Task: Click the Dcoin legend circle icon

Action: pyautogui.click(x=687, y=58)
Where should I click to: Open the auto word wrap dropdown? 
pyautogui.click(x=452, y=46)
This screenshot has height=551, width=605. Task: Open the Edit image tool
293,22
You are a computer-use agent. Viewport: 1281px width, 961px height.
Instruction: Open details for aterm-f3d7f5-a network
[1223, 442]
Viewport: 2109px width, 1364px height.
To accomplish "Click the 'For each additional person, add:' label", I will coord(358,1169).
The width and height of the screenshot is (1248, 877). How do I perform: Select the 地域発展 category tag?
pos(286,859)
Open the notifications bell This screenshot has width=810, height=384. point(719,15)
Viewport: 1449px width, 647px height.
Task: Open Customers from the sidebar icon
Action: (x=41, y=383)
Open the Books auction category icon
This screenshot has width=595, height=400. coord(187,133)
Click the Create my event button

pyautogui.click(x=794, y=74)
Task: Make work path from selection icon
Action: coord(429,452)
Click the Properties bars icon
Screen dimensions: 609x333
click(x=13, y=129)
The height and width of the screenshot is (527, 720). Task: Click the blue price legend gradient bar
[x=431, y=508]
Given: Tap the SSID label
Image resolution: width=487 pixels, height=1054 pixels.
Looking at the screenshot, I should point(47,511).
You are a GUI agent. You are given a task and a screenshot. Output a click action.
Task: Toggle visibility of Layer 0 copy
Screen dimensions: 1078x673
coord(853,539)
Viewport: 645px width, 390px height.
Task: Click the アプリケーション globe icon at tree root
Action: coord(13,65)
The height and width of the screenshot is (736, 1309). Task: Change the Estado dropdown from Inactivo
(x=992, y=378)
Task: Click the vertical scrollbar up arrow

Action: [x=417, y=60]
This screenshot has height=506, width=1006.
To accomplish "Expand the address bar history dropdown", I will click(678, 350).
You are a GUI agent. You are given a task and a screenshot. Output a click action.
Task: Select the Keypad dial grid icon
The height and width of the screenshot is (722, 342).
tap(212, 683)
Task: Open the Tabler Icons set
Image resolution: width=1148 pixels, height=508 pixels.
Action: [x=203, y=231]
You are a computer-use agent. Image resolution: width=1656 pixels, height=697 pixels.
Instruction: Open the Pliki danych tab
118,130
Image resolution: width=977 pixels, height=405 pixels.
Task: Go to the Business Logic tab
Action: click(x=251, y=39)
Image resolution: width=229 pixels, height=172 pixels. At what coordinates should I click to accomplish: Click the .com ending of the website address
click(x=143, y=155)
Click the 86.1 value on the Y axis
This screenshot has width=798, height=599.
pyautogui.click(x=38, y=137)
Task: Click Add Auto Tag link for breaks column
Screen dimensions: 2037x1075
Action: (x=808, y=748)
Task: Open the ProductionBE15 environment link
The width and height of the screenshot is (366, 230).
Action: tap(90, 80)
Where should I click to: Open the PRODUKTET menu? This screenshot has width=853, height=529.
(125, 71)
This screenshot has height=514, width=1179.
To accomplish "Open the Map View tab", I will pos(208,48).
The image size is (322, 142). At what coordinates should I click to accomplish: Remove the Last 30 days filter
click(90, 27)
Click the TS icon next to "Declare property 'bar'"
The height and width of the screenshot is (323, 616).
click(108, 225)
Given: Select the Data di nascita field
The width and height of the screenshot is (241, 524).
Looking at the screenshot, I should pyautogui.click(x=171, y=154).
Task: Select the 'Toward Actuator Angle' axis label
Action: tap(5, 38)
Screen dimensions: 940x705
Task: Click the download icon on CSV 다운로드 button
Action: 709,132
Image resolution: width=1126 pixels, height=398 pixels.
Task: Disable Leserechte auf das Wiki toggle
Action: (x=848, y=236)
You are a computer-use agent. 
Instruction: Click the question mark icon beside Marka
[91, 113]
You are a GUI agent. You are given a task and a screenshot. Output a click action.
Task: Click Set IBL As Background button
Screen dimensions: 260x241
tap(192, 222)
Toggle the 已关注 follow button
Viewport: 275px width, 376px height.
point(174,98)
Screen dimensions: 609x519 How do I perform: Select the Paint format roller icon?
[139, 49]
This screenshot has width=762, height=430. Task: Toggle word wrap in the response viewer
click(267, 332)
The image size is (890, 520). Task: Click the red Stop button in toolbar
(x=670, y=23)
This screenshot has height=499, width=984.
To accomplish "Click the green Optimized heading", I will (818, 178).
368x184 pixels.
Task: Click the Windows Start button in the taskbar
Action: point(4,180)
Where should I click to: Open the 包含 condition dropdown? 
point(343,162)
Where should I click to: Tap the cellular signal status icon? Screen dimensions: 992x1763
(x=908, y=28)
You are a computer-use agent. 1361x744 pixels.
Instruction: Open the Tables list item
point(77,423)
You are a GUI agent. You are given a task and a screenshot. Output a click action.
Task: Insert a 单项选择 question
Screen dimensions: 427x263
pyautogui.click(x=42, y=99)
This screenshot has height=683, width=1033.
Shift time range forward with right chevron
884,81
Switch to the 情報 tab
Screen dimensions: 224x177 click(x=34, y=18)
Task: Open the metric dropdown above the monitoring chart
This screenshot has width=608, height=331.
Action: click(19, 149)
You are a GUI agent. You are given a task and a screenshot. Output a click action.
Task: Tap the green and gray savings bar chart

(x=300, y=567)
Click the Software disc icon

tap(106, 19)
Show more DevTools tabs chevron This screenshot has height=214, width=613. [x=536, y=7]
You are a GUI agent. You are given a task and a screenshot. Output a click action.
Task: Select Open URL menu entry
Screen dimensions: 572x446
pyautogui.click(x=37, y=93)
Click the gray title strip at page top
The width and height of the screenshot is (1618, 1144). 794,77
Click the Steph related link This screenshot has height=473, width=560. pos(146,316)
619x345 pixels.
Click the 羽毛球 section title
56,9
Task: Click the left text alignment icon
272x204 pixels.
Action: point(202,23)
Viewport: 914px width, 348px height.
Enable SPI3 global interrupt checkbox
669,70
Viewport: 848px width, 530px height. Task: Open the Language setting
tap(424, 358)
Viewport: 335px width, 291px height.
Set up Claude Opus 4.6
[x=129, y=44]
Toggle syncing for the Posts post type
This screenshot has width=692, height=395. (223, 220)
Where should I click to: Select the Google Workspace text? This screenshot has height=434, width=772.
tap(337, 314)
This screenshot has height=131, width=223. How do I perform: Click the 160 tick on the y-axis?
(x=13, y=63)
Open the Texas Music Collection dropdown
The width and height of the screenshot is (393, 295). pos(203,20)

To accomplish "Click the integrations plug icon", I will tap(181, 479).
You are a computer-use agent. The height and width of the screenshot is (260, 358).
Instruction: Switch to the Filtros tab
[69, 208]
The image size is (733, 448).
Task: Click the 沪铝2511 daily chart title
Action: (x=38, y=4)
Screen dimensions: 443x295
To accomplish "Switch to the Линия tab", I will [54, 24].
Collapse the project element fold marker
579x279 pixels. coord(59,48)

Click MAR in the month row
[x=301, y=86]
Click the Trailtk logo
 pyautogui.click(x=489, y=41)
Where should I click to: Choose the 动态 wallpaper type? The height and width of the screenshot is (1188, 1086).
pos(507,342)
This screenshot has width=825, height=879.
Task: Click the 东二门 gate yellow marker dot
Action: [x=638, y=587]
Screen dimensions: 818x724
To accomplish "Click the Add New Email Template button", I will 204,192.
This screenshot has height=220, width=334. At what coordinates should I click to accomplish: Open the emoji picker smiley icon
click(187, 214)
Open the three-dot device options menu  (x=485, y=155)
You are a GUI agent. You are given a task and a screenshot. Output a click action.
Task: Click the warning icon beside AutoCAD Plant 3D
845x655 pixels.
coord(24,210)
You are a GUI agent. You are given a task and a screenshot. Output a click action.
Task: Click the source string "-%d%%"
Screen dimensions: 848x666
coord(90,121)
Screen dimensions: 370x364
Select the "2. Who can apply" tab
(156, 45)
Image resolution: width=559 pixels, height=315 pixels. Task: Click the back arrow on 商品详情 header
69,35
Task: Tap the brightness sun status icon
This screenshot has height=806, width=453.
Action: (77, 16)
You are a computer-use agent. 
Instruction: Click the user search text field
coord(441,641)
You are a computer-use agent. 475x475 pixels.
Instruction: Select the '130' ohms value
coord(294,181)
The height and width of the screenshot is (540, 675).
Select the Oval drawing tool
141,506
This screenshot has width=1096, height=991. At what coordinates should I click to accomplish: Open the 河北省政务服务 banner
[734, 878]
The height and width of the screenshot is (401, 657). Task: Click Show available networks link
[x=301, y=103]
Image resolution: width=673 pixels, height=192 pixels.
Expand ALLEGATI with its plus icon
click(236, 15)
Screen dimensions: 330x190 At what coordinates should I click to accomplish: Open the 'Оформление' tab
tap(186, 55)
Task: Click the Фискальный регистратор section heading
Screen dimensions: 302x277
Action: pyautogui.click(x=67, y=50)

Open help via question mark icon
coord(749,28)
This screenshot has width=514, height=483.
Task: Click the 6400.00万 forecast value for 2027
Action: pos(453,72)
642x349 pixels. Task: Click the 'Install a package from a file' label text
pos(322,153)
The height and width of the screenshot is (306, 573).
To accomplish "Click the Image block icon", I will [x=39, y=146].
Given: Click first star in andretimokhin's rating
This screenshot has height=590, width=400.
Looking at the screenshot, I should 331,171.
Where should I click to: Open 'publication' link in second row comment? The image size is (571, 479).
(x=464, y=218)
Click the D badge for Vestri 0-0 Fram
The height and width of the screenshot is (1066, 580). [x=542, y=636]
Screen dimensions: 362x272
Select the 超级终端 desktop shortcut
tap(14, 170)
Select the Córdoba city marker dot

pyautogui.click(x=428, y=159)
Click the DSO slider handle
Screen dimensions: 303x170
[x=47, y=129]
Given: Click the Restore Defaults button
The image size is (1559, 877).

------------

- _Work task_:
Give back exactly the lines from the beginning of the records through the line containing "Viewport: 2109px width, 1364px height.", and only those.

- _Response_:
Task: Click the Dcoin legend circle icon

Action: pyautogui.click(x=687, y=58)
Where should I click to: Open the auto word wrap dropdown? 
pyautogui.click(x=452, y=46)
This screenshot has height=551, width=605. Task: Open the Edit image tool
293,22
You are a computer-use agent. Viewport: 1281px width, 961px height.
Instruction: Open details for aterm-f3d7f5-a network
[1223, 442]
Viewport: 2109px width, 1364px height.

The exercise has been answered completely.